## Document section
......

Some of these songs, while ostensibly talking of the mundane, eventually made it clear that the allusion had all through been to higher things.  An example of this kind would be 'Laaga chunri mein daag...' - not the recent movie with that title, but the Manna Dey song picturised on Raj Kapoor.  Here, while the initial stanzas of the song seemed to be saying something mundane, the closing lines make it clear that the connotation all through had been to 'this world and hereafter': 'O ri chunariya atma mori, nain hain maya jaal...'.

And then there were songs which did not make any effort to clarify their meaning in any detail, perhaps because no such clarification was needed by the listeners!  Take the supremely soulful 'Mere sajan hain us paar...', sung by the maestro Sachin Dev Burman for 'Bandini', picturised on Nutan and Dharmendra.  I'm told the tune belongs to a musical tradition known in the Eastern part of India as 'Bhatiyali', alluding to songs sung mostly by boatmen and their ilk.  In this song, the first and the third stanzas, 'Mere sajan hain us par...', and 'Mat khel jal jayegi', talk of the longing of a lovelorn for her lover, supposedly living on the 'other side' (maybe of a river?), while the second stanza ('Man ki kitab se tum...') seems to hint at the ephemeral nature of fame or reputation.

......

## Data section

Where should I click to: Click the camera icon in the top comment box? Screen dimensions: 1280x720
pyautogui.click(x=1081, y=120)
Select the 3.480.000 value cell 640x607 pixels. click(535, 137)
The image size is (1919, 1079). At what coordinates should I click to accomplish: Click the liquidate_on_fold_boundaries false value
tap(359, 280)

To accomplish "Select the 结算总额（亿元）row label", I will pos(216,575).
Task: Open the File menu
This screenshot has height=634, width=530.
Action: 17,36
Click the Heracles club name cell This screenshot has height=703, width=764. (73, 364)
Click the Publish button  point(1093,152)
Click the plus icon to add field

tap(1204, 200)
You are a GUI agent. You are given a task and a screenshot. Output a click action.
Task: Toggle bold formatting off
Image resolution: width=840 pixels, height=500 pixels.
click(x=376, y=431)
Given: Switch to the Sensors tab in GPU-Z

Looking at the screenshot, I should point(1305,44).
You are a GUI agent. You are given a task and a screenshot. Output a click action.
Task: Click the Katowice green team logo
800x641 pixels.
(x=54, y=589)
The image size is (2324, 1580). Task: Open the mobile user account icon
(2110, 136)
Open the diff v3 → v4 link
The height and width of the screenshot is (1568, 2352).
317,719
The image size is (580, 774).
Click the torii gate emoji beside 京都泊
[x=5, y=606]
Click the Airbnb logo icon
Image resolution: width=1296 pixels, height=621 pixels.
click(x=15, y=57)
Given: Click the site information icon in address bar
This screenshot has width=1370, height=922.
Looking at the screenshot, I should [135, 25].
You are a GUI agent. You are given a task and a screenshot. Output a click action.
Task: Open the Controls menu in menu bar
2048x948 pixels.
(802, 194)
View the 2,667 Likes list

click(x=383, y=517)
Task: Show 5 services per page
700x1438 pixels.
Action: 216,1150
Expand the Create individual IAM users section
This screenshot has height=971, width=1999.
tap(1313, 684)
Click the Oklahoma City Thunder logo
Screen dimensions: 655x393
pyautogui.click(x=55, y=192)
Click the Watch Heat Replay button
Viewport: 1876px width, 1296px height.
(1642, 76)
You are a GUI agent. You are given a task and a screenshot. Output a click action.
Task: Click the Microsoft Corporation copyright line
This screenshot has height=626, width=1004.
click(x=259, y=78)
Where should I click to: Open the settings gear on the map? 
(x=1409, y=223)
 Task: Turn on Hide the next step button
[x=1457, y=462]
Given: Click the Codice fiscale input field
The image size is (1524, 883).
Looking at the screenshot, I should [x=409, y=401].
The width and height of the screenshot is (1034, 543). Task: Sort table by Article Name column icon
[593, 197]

......

## Problem details
In the text about film songs, what is the name of the musical tradition from the Eastern part of India that the tune of 'Mere sajan hain us paar...' belongs to?

## Full solution
Bhatiyali